§ **EXTRACTED RECORDS**
--------------------------------------------------
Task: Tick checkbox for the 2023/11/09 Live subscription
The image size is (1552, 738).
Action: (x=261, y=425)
--------------------------------------------------
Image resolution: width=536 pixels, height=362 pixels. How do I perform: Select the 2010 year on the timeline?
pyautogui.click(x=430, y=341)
--------------------------------------------------
§ **GOAL OF THE EXERCISE**
Can you rewrite the data from the line with "Task: Tick checkbox" up to and including the line with "Action: (x=261, y=425)", putting "plan" in place of "subscription" and keeping all else the same?

§ **RESULT OF THIS EXERCISE**
Task: Tick checkbox for the 2023/11/09 Live plan
The image size is (1552, 738).
Action: (x=261, y=425)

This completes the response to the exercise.